Related notes:
[[detection-engineering]] practical threat detection engineering:
Summary
This note list data sources for SIEM/ SOAR
Types of assets
Windows
Common windows list of data sources: - Application log - Security log - System log - Powershell log - Sysmon log
PowerShell event logs only include full command lines if PowerShell Script Block Logging is enabled. It is disabled by default and must be enabled via a Group Policy Object or the Registry.
Linux
Linux logs commonly used: - /var/log/syslog or / var/log/messages: system activty data - /var/log/auth.log or / var/log/secure: security log - /var/log/cron: scheduled task - /var/log/faillog: failed logins - /var/log/audit/audit.log: auditd rules based log
Network
- Packet captures: expensive, low priority. e.g. using packetbeat
- Network devices: logs from network devices, commonly used syslog to ship. e.g. log are flow data; another one is alerts from network security appliances
Application
Application logs may vary by name, but commonly app logs have these function: - Access, authentication and authorization logs: who logged in/out and when, whether it was a successful login attempt, and what operations were performed - Change log: e.g. config change, permission change - Error log - Availability log
Cloud
read more on AWS: [[aws-detect-and-response]]
Security tooling
- Endpoint solution (EDR, endpoint protection) logs: alert log based off rules
- Network protection (Zeek, suricata, see also [[detection-engineering-data-source#Network]]): alert based off rules. these appliances also have detection development capability, thus detection engineer usually can also tinker with the rule that fire alert
Data sources challenges
Completeness
We do not want to waste storage resources and bandwidth on data sources that won’t add value to our investigation due to the data they expose For example, if a system provides logs showing a network connection was established but there are no details on the source/destination of the connection with contextless timestamps and ambiguous time zones, there is likely not much that can be used from that to develop a quality detection.
Quality
data should be reliable and relevant. another aspect is the format of the data.
Timeliness
this covers delays of sending data, if the data is pre-process that cause delay?
Coverage
data should provide cover for what detection we aim to build
Understanding your data sources
Some points to help understand your sources: - Does the data source cover our detection needs? we should already have the technical needs for our detection when we ask these questions.
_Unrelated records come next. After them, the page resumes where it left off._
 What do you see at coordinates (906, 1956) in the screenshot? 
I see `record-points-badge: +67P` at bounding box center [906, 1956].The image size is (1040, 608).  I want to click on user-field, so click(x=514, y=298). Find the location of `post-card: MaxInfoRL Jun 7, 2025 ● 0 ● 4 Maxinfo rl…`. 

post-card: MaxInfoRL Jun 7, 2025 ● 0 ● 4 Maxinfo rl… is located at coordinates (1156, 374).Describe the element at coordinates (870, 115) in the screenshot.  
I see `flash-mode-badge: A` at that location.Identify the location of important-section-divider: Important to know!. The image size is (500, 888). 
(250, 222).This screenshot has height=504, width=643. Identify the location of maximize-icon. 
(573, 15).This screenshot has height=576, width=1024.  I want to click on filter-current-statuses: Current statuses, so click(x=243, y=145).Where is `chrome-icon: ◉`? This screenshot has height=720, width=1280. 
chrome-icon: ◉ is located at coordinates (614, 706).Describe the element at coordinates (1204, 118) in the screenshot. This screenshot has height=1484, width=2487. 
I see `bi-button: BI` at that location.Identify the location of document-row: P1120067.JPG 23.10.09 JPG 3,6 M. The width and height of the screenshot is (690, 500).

Read more on [[detection-engineering#Investigate]] - What method is required to retrieve logs from the data source? API, Syslog, or something else? - What format does the data source provide logs in? - What time zone is the data source using for their timestamps? - Who is the point of contact for the data source that we need logs from? - What are the retention policies of the data source? - Does the detection engineering team have access to retrieve logs from the source? - What is the delay between an event occurring and it being received in the detection? - Can the logging configuration be modified to improve the data being received?
note about retention: sometimes the data source owner fail to understand that the goal of detection is not storing log, and this blur the line between their log retention policy with detection needs retention policy. be concise and clear to differentiate this when communicating data needs.